Going back to the previous essay, if gaming's potential for realism
lies in its ability to emulate the actions of daily life, then gaming
as an allegory of control demonstrates the sinister possibilities of
informatic dominion. Galloway states this point in several ways, but
it is worth quoting another instance:
So "history" in Civilization is precisely the
opposite of history, not because the game fetishizes the imperial
perspective, but because the diachronic details of lived life are
replaced by the synchronic homogeneity of code pure and
simple.
To show a way for gaming to move beyond that homogeneity, Galloway concludes by discussing an agenda for "Countergaming."
5. Countergaming
Once again looking to film, Galloway seeks to do for gaming what Peter
Wollen did for countercinema in outlining its seven theses. Galloway
ends up with six theses for countergaming, one of which is
hypothetical, but I'll agree with Nick Montfort that this chapter is
Gaming at its best. Though the book as a whole claims to
be a collection autonomous essays, it's hard not to read in this essay
the culmination of ideas oulined in the first four.
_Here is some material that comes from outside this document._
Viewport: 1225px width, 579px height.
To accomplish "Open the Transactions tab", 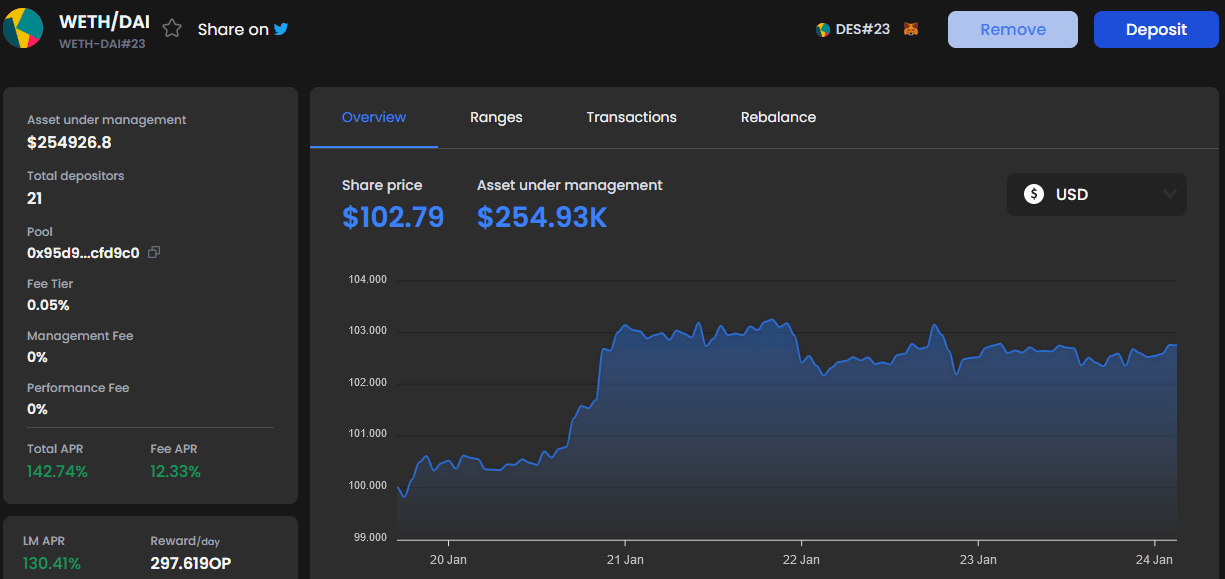I will (x=631, y=117).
I won't go
through each of the seven theses, but to put it briefly, countergaming
involves establishing and then subverting formal poetics of gameplay.
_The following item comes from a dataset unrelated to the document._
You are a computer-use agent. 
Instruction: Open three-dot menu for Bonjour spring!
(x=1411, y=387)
One theme in this that I was interested to notice was the
foregrounding of apparatus -- in other words, games that "break." His
main example in this essay is Jodi's untitled
game inwhich the interface frequently breaks down or
appears to reveal its underlying code. Similarly, countergaming can
become visible in subverting representational modeling of objects with
degraded artifacts. Note that this is not simply bad modeling or the
modeling of abstract objects. Rather, the spatiality of objects is
threatened by their exposed status as images.
I find this discussion useful not only for outlining a potential
direction for artistic or activist game design, but also for providing
a context for discussing more mainstream activity like Alternate
Reality Gaming in which the game world is very much defined by its
juxtaposition with its representation and underlying code, or more
sinister-seeming accidents like actual rendering errors in game
worlds.2 These phenomena are not
countergaming as such, but it is possible to understand the disruption
of their presence better if we see it as a kind energy working against
the dominant hegemony of the game structure. Such things break the
framework of social realism and in turn comment on the hegemony of the
RL structures they emulate.
I began this review by questioning whether Gaming would
change the way I go about studying video games, and though I found the
book intelligent and engaging, I'm still not sure what to do with it.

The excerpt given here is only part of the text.